£1.06bn accessed through equity release in first quarter

Property wealth worth £1.06bn was accessed through equity release products in the first quarter of 2020, new data released by the Equity Release Council (ERC) has revealed.

The ERC’s Q1 2020 Equity Release Market Statistics revealed this figure was up by 14% from £936m a year earlier.

The trade body suggested the rise was driven by the return of consumer confidence in the early months of 2020, following political and economic uncertainty in 2019, before the onset of coronavirus in the UK and the lockdown measures were implemented by the Government.

The new data suggested equity release is still continuing to attract attention from consumers as a mainstream financial product for later life, with a 2% increase in new plans agreed by homeowners aged 55 or over, to 11,079 in the first quarter of the year – the largest total for any Q1 period since the ERC's records began in 1991.

ERC chairman, David Burrowes, said: “As the nation has since adjusted to life under lockdown, the market has adapted to find solutions for the safe provision of advice and valuations, enabling customers to chose the option of equity release while respecting social distancing guidelines.

“Beyond the current uncertainty, property wealth will continue to play an important role as part of a multi-asset approach to meet financial needs in later life.”

The ERC’s data also showed the total number of new and returning customers served in the opening quarter had remained steady, reaching 21,884, which was up 7% from 20,397 in Q1 2019. Fewer customers, however, sought further advances on existing plans than in the previous quarter – with 1,000 in Q1 2020 compared with 1,141 in the final quarter of 2019.

more2life CEO, Dave Harris, suggested that moving into the second quarter of 2020, the market’s landscape had become “drastically different.”

“The coronavirus pandemic has seen the average equity release customer self-isolating and the industry considering how it can maintain safeguards while still supporting those who need equity release,” Harris said.

“Continued collaboration amongst funders, lenders and trade bodies to ensure that the solutions customers need during these uncertain and challenging times are available is needed.”

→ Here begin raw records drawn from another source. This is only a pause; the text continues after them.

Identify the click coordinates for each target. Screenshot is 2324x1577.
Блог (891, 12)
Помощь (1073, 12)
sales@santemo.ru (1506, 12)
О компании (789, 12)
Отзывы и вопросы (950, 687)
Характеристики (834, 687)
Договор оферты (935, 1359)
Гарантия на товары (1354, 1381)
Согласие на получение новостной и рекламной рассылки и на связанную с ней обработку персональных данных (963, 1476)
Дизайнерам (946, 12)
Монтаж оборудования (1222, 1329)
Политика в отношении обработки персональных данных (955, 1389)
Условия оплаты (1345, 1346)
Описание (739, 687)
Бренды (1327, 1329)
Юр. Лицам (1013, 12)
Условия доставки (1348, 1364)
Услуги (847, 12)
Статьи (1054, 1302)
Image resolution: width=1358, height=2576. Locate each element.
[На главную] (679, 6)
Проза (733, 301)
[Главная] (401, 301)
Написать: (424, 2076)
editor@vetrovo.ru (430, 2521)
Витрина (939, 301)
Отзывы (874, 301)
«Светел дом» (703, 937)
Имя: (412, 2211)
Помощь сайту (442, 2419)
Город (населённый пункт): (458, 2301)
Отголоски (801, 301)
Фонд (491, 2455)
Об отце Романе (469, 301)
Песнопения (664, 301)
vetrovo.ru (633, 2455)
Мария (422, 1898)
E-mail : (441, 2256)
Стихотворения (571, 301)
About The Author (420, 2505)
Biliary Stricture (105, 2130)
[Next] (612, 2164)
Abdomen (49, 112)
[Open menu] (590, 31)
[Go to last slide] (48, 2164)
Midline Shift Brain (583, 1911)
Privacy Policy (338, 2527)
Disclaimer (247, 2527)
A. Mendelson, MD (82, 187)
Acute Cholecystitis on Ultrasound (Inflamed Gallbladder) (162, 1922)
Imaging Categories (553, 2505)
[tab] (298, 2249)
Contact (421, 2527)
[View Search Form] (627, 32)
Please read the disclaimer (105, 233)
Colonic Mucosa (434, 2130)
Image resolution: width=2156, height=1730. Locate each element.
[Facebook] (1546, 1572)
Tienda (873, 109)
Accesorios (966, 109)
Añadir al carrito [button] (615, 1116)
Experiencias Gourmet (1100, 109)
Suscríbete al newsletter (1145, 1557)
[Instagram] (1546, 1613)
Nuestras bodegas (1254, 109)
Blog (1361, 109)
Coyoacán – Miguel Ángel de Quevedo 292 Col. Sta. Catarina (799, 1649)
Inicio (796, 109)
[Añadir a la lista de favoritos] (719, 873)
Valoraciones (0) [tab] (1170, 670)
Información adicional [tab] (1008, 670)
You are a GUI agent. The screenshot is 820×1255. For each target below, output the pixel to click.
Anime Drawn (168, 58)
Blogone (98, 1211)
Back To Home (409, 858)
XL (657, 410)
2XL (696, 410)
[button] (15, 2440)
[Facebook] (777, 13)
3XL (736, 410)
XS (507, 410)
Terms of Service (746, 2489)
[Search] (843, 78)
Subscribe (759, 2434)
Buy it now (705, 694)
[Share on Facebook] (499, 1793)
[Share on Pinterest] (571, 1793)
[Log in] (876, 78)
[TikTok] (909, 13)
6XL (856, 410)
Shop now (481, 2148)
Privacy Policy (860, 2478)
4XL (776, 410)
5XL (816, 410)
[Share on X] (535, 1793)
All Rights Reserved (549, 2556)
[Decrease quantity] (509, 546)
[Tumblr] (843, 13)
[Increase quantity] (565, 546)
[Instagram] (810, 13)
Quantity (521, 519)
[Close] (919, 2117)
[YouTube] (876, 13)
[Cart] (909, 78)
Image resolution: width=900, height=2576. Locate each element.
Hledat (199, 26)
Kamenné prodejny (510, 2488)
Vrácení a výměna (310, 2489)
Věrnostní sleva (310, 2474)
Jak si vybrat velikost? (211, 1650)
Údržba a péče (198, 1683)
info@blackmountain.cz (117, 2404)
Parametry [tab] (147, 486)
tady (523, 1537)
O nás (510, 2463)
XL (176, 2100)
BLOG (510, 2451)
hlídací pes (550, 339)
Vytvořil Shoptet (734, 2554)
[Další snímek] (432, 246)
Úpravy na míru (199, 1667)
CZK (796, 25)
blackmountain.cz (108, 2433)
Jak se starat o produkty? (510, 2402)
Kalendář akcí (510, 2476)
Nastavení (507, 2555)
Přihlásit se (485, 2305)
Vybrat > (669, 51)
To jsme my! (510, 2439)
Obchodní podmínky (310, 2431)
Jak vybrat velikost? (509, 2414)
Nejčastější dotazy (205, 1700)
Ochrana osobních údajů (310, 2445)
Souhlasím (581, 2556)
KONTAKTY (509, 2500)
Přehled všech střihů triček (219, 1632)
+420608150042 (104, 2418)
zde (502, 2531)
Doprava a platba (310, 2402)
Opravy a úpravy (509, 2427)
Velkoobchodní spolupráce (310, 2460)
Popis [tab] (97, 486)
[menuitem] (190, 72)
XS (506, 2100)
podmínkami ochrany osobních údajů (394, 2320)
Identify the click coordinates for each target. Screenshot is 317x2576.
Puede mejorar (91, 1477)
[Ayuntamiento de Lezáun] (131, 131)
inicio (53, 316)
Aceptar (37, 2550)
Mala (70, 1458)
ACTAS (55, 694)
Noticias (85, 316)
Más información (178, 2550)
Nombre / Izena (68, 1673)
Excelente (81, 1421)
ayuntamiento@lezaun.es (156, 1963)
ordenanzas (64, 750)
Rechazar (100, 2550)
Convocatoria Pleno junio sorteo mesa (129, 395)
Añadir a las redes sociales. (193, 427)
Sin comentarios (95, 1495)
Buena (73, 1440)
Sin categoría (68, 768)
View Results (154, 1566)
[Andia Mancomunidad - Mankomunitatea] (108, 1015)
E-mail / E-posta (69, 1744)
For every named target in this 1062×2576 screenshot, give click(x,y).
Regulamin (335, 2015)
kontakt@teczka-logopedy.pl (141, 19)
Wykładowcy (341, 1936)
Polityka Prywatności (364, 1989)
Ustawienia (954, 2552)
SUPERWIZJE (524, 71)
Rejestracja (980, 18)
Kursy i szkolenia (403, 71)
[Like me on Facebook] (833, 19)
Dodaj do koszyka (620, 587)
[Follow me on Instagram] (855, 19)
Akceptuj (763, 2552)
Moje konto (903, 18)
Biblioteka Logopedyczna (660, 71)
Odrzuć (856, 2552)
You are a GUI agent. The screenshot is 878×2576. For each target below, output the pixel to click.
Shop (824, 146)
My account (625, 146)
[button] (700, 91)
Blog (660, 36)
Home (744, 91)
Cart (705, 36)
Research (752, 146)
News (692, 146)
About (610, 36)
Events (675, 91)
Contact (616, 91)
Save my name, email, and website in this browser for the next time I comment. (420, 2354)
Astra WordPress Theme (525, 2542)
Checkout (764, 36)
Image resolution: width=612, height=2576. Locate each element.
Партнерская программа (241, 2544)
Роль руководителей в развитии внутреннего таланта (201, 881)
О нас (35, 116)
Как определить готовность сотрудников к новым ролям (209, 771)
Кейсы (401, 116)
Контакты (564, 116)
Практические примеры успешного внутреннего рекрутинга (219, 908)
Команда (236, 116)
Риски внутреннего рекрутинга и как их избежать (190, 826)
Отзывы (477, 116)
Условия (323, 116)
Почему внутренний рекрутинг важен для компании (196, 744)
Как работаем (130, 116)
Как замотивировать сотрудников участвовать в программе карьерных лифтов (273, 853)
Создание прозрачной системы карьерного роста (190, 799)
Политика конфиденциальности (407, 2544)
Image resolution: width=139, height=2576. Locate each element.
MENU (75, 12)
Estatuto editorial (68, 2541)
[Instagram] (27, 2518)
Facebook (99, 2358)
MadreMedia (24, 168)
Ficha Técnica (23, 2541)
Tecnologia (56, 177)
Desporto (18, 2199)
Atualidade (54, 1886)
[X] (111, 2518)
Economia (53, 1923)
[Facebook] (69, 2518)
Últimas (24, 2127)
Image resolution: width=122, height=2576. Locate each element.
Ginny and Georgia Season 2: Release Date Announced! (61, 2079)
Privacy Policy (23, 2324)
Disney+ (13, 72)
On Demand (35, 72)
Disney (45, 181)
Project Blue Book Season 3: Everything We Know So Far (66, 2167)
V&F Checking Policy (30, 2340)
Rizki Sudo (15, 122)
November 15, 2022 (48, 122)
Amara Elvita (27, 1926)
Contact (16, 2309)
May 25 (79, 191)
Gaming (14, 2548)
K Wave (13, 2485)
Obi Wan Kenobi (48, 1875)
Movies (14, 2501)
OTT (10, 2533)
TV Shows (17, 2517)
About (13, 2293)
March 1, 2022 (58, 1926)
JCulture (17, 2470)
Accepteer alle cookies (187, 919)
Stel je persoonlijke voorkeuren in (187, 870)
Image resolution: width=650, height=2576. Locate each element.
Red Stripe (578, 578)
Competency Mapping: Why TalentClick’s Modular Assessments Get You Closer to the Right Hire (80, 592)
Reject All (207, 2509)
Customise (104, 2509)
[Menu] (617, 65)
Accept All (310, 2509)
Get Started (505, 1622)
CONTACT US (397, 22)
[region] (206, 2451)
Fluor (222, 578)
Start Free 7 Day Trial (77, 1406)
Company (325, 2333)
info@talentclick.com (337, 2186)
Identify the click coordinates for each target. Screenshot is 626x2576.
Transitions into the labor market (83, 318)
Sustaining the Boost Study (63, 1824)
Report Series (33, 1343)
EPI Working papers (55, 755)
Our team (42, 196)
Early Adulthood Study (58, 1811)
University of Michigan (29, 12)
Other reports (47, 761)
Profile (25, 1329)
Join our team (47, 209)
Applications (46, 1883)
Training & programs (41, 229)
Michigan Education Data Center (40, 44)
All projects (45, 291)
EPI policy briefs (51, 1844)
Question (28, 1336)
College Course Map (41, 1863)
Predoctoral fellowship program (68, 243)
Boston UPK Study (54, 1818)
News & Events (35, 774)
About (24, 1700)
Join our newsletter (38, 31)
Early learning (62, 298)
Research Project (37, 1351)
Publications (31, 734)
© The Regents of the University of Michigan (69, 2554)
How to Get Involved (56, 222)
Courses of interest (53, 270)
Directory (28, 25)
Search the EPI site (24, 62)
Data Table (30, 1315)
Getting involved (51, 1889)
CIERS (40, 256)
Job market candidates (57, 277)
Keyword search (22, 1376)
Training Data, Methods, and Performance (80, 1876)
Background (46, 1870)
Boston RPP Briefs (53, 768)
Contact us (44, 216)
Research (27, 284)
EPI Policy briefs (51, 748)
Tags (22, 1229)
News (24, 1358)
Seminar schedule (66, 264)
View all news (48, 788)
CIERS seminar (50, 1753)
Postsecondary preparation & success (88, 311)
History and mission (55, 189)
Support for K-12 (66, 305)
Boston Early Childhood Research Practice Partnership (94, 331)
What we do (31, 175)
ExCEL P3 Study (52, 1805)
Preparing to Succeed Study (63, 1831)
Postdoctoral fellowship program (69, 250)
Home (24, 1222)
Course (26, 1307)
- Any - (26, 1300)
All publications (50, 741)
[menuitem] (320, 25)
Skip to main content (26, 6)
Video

Group communications director at Just Group, Stephen Lowe, added: “Without the social distancing restrictions required to fight coronavirus which started from mid-March, we may well have seen the last quarter top the record £1.08bn recorded in Q4 2018.
“Instead, we have seen a market quickly rethink how it does business, overcoming challenges such as how to ensure customers can still benefit from specialist regulated financial and legal advice without face-to-face contact and how to produce fair valuations without visiting their homes.
“This transformation, along with more flexible options such as the payment holidays that are now built into all our interest-serviced policies, have helped customers and kept the market open to help meet the needs of future customers at what may be a time of significant stress.”

The data also showed that customer activity has grown sustainably from a low base over the last decade, as the ERC suggested the market is growing to meet the long-term challenges of supporting the UK’s ageing population.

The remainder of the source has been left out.